Man was not meant to be alone, a part of God’s plan that works on many unexpected levels.
If you subscribe to modern psychology that emphasizes the rights and demands of self, don’t read on. And if you believe in women’s lib and your responsibility to yourself as a woman before your responsibilities as a wife and mother, this blog will make your toe nails curl. Consider yourself warned.
Man was not meant to be alone, on any level or in any role. Egoism has got to be the devil’s ultimate triumph. Nothing good can ever come out of it, and nothing pushes you further away from God faster.
For those of us madly in love with our spouses, all of this makes sense. And I can literally see you nod as you think about your children and how badly you miss them when you are apart. But there are many more parts of you that should not be alone, not the least of which is your faith. Believers were not meant to be alone either, and I just experienced a longing for fellowship that took me completely by surprise.
The fact that I miss my husband and our children when I travel is nothing new. Nowadays even our dog makes the list of living creatures I don’t want to be without. But my church ladies? Our bible study group? Surely I can enjoy a week in Europe without adding all of them to my list of things I miss! Fact is: I can’t, nor should I be able to. Solitude for prayer or reflection is only good when it is by choice. Solitude for lack of interaction is nothing but lonely, and faith flourishes with fellowship. No wonder Paul darted from place to place trying to establish churches. Christianity is as far away from self-help as comfort is from cold (the shock of freezing half to death in my own home clearly left me traumatized, can you tell?).
And if you think that lack of fellowship pushed me closer to God, think again! Of course I stayed the course and went through the motions, so to speak. I did my bible studies, I wrote my blogs. I did not turn heathen the minute my feet touched German soil. But hymns are meant to be sung by a choir, and faith is meant to be lived in a church. How sad that in a country full of cathedrals dating back to the middle ages, the church is nowhere to be found. None of my family believe in God, none of my friends can relate to my faith. How can I explain to you the let-down and disappointment this causes?
Imagine you lost 40 pounds, imagine you dropped 4 dress sizes and you finally bought yourself a beautiful dress that looks incredible on you. Imagine the excitement you must feel… and now imagine what a blow it must be if not a living soul notices! Nobody says a word, nobody cares, nobody shares your joy. That is what a Christian feels when he is left alone for too long. God is love, and love has got be shared.

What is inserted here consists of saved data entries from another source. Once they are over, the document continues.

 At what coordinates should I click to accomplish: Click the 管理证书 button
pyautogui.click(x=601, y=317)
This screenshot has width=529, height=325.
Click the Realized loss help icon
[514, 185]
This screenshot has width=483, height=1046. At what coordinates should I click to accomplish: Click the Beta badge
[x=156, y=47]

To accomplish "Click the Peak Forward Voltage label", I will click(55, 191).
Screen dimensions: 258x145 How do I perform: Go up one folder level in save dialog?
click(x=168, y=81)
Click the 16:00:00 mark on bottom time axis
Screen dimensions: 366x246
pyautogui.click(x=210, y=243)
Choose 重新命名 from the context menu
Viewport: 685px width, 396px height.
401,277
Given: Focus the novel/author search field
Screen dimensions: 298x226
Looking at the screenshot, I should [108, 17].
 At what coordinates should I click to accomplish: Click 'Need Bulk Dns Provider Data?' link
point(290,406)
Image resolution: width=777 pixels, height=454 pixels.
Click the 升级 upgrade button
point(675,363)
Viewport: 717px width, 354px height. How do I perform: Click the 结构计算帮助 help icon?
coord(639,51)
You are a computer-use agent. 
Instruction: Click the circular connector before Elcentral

I am happily on my way back to the U.S. The minute I am done kissing my husband, kids – and dog – I will call my church ladies and have them come over for a cup of coffee and a prayer. That’s where I belong, thank God!
thank You for filling my every day with people who love You as much as I do. Let me be as important to them as they are to me, Lord. And help us all, friends and family alike, to come closer to you as we grow closer to each other.